| Stated exercise |
Copy out each of the records below word for word, with no changes.

| Data extract |

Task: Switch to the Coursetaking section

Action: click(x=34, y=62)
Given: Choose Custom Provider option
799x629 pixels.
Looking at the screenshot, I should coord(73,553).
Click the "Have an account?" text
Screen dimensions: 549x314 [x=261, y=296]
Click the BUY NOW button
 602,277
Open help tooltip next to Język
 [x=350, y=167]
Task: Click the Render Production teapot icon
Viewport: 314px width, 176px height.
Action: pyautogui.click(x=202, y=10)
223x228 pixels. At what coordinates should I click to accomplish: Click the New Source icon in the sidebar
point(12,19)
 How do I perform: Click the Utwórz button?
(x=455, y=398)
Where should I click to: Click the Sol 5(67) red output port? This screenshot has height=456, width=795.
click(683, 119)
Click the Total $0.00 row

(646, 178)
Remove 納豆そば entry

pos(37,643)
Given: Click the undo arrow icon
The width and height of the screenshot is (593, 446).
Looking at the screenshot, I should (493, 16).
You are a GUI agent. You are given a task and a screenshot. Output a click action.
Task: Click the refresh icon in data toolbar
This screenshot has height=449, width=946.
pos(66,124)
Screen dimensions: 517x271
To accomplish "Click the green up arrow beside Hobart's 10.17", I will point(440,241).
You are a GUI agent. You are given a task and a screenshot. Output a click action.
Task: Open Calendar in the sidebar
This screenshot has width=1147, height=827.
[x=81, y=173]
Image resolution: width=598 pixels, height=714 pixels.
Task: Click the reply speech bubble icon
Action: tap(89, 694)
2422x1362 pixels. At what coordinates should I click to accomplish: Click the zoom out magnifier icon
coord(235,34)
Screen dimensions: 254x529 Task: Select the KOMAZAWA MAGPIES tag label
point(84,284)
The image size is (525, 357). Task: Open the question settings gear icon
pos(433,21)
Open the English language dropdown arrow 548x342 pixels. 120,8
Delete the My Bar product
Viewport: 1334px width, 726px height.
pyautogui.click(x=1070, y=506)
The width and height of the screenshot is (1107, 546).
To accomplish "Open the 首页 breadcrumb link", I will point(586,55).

| Exercise output |
Task: Switch to the Coursetaking section

Action: click(x=34, y=62)
Given: Choose Custom Provider option
799x629 pixels.
Looking at the screenshot, I should coord(73,553).
Click the "Have an account?" text
Screen dimensions: 549x314 [x=261, y=296]
Click the BUY NOW button
 602,277
Open help tooltip next to Język
 [x=350, y=167]
Task: Click the Render Production teapot icon
Viewport: 314px width, 176px height.
Action: pyautogui.click(x=202, y=10)
223x228 pixels. At what coordinates should I click to accomplish: Click the New Source icon in the sidebar
point(12,19)
 How do I perform: Click the Utwórz button?
(x=455, y=398)
Where should I click to: Click the Sol 5(67) red output port? This screenshot has height=456, width=795.
click(683, 119)
Click the Total $0.00 row

(646, 178)
Remove 納豆そば entry

pos(37,643)
Given: Click the undo arrow icon
The width and height of the screenshot is (593, 446).
Looking at the screenshot, I should (493, 16).
You are a GUI agent. You are given a task and a screenshot. Output a click action.
Task: Click the refresh icon in data toolbar
This screenshot has height=449, width=946.
pos(66,124)
Screen dimensions: 517x271
To accomplish "Click the green up arrow beside Hobart's 10.17", I will point(440,241).
You are a GUI agent. You are given a task and a screenshot. Output a click action.
Task: Open Calendar in the sidebar
This screenshot has width=1147, height=827.
[x=81, y=173]
Image resolution: width=598 pixels, height=714 pixels.
Task: Click the reply speech bubble icon
Action: tap(89, 694)
2422x1362 pixels. At what coordinates should I click to accomplish: Click the zoom out magnifier icon
coord(235,34)
Screen dimensions: 254x529 Task: Select the KOMAZAWA MAGPIES tag label
point(84,284)
The image size is (525, 357). Task: Open the question settings gear icon
pos(433,21)
Open the English language dropdown arrow 548x342 pixels. 120,8
Delete the My Bar product
Viewport: 1334px width, 726px height.
pyautogui.click(x=1070, y=506)
The width and height of the screenshot is (1107, 546).
To accomplish "Open the 首页 breadcrumb link", I will point(586,55).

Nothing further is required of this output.